DigiTimes asserts in a recent article that Samsung (NASDAQOTH:SSNLF) and Taiwan Semiconductor (NYSE:TSM) are locked in a battle for Apple's (NASDAQ:AAPL) A9 chip orders. According to the article, citing "industry sources," Apple is "expected to confirm the chip supplier or suppliers by the end of 2014."
What I found particularly interesting in the article, though, is that Samsung is reportedly "offered lower quotes" than Taiwan Semiconductor has in order to grab this business. DigiTimes also points out that Samsung is able to supply additional chips and services, such as flash memory and "backend services" (i.e., packaging and test), as well.
Given that Samsung's mobile device business is now seeing relatively weak operating profit, it seems that the company might be shifting its focus on its semiconductor business. This, in my view, is probably the correct strategy for the company to pursue; here's why.
Semiconductors have a much higher barrier to entry than do mobile devices
The market for mobile devices has a very low barrier to entry: just about any company can decide to pour the money into building an Android smartphone. While many continue to point the finger at Apple for Samsung's mobile weakness, I would venture a guess that Samsung's profit squeeze is caused at least as much by the competition at the low end and the midrange (where Apple does not play) as it is by the high-end competition from Apple.
It's very hard to command gargantuan profits on what are essentially commodity Android devices.
However, semiconductors are difficult. The research and development required to develop and deploy a world-class, high-yielding, leading-edge semiconductor logic process is huge. Further, even with the right investment level, developing semiconductor manufacturing technology is fundamentally hard and getting harder.
That's good news for Samsung ...
The good news is that with so few companies able to actually build leading-edge process technologies, Samsung could build itself a very profitable business as Taiwan Semiconductor has. Indeed, with a proven track record of developing viable manufacturing processes, coupled with significant financial might, it wouldn't be a shocker to see Samsung thrive as a general purpose chip foundry over the long haul.
However, there's one snag that could serve as potential headwinds to Samsung's foundry ambitions.
Samsung is in direct competition with most, if not all, leading-edge customers
In the foundry market, the two fabless customers that seem to require the most leading-edge technology volume are Qualcomm (NASDAQ:QCOM) and Apple. The problem here is that Samsung's internal chip teams compete directly with Qualcomm for spots in Samsung Mobile's devices, and Apple obviously competes directly with Samsung mobile.

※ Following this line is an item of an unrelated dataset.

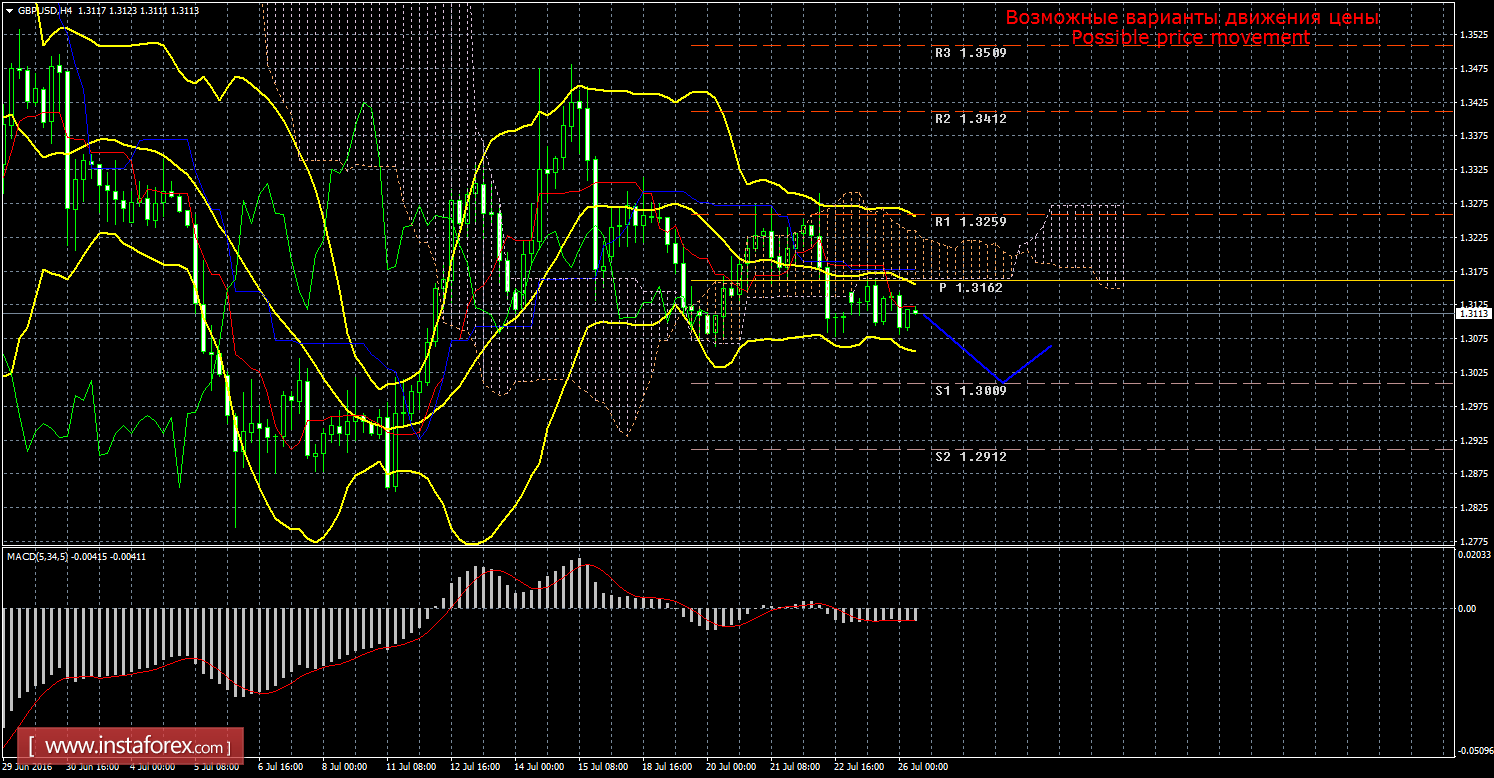
Task: Click the 11 Jul 08:00 time axis label
Action: pos(409,767)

Now, this didn't stop Apple from using Samsung for the vast majority of the iPhones sold to date, and it didn't stop Qualcomm from having Samsung build some of its stand-alone baseband chips. However, I would imagine that the fact that Samsung is a direct competitor to both of these companies in their respective core businesses could lead to some hesitation among Samsung's potential foundry customers.

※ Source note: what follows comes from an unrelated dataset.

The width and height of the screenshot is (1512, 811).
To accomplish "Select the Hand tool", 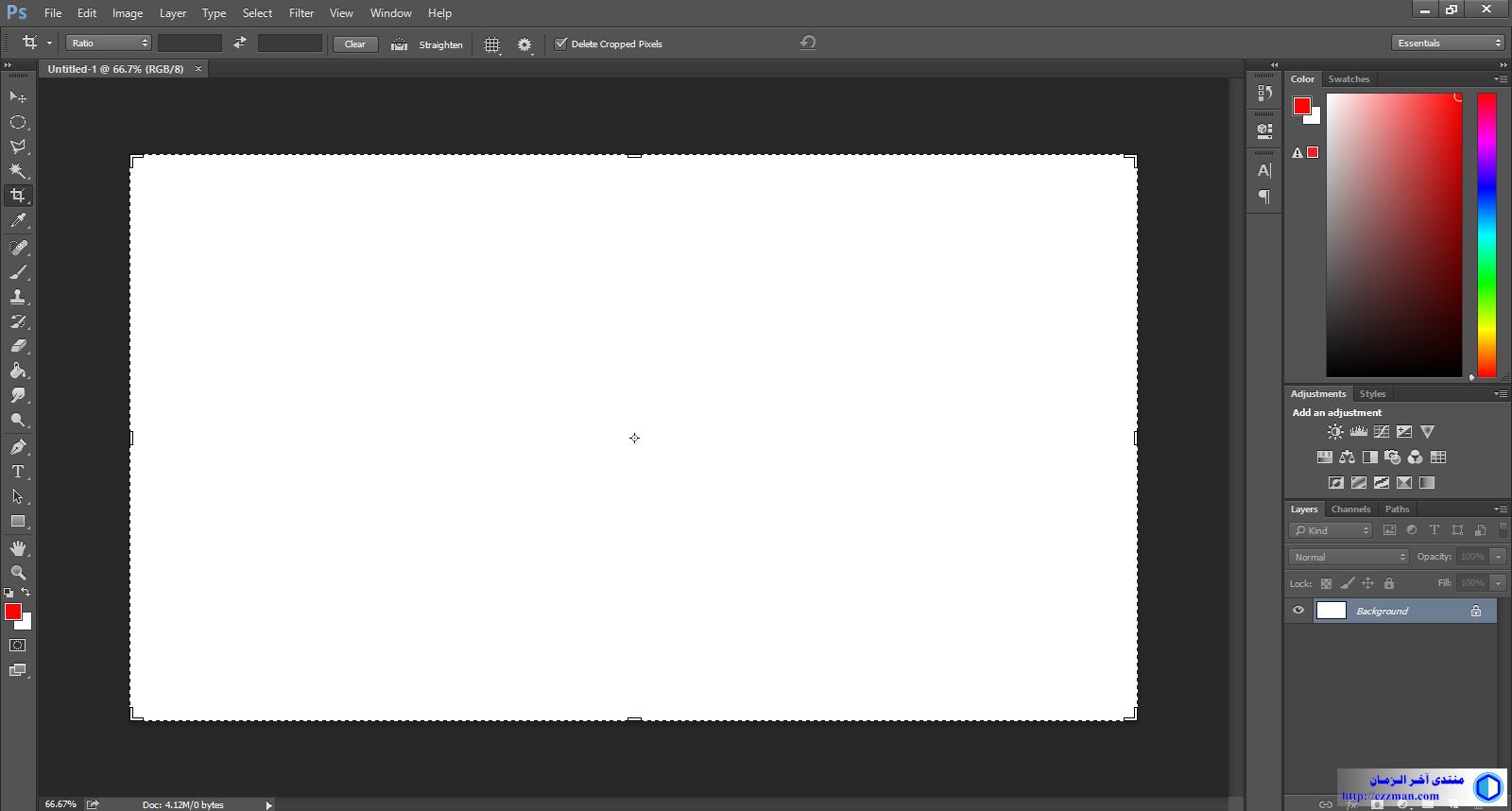I will pos(18,548).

That said, if Samsung has the best technology available at the best prices available, it's hard to see the fabless companies thumbing their noses at Samsung's offer, potential conflicts of interests notwithstanding.

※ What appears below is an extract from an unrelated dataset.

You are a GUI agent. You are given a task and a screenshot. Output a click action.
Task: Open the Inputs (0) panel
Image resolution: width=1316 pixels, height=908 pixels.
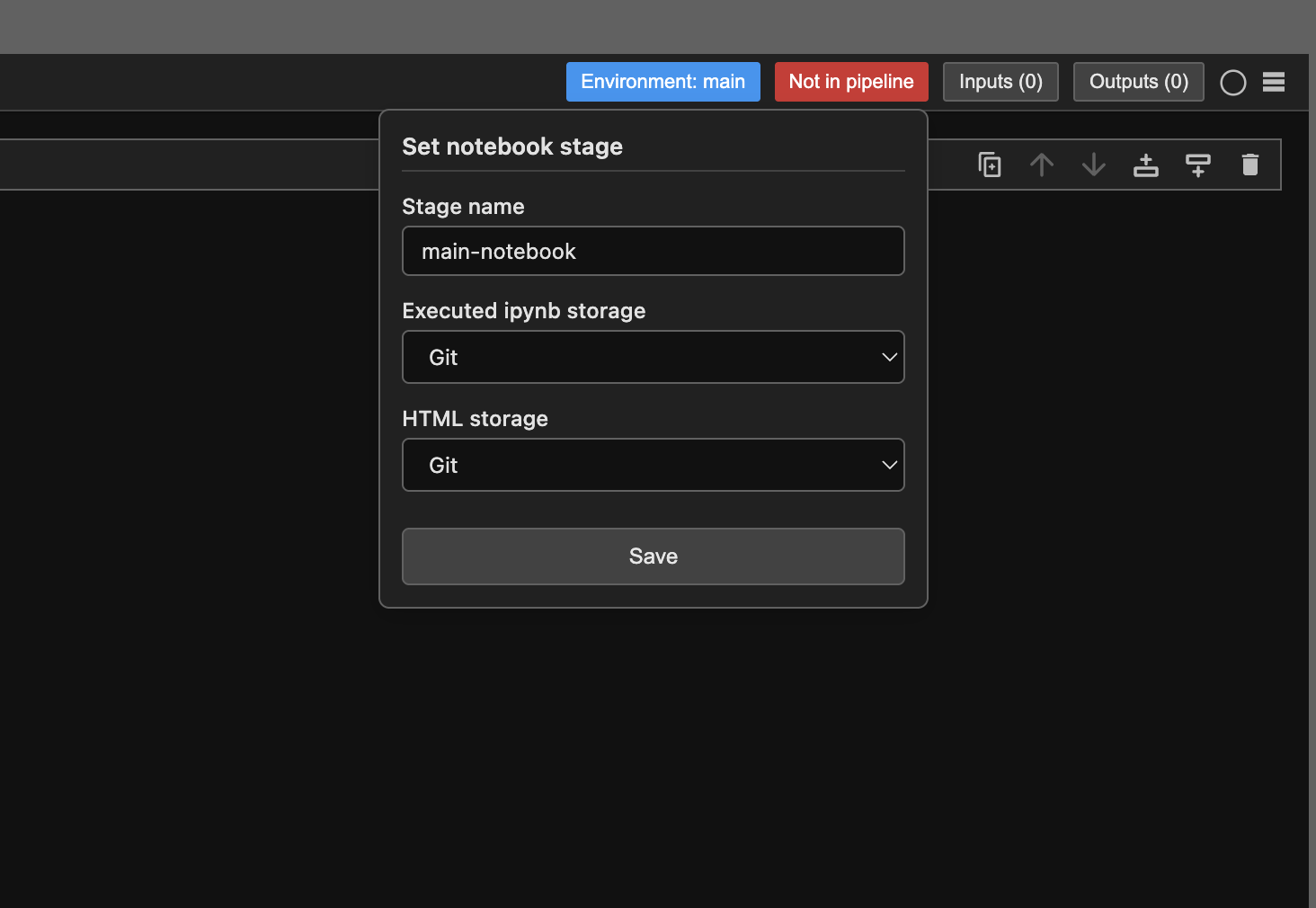click(x=1000, y=82)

What does this mean for TSMC?
If the DigiTimes story is correct and Samsung is offering very aggressive pricing to bring over Apple, then this could potentially be a problem for Taiwan Semiconductor. Given the position Samsung is in, Apple probably isn't the only company that Samsung is offering aggressive pricing to.
Indeed, DigiTimes reported back in July that the "Samsung/Globalfoundries team" landed 14-nanometer orders from Qualcomm and Apple. In fact, a quick search on LinkedIn reveals the profile of a Qualcomm engineer who claims to be designing next-generation Qualcomm chips on Samsung's 14-nanometer process:
It seems likely that Taiwan Semiconductor is going to have quite the battle on its hands to maintain its substantial customer base for leading-edge foundry technology.
Foolish bottom line
In light of the weak performance from Samsung's mobile division, which I believe to be largely out of Samsung's control, it seems smart for the company to build out its semiconductor business even further. The barriers to entry for leading-edge foundry are quite high, and although the total profit to be had here isn't as high as what Samsung saw from the mobile business at its peak, it's likely a more sustainable business over the long run.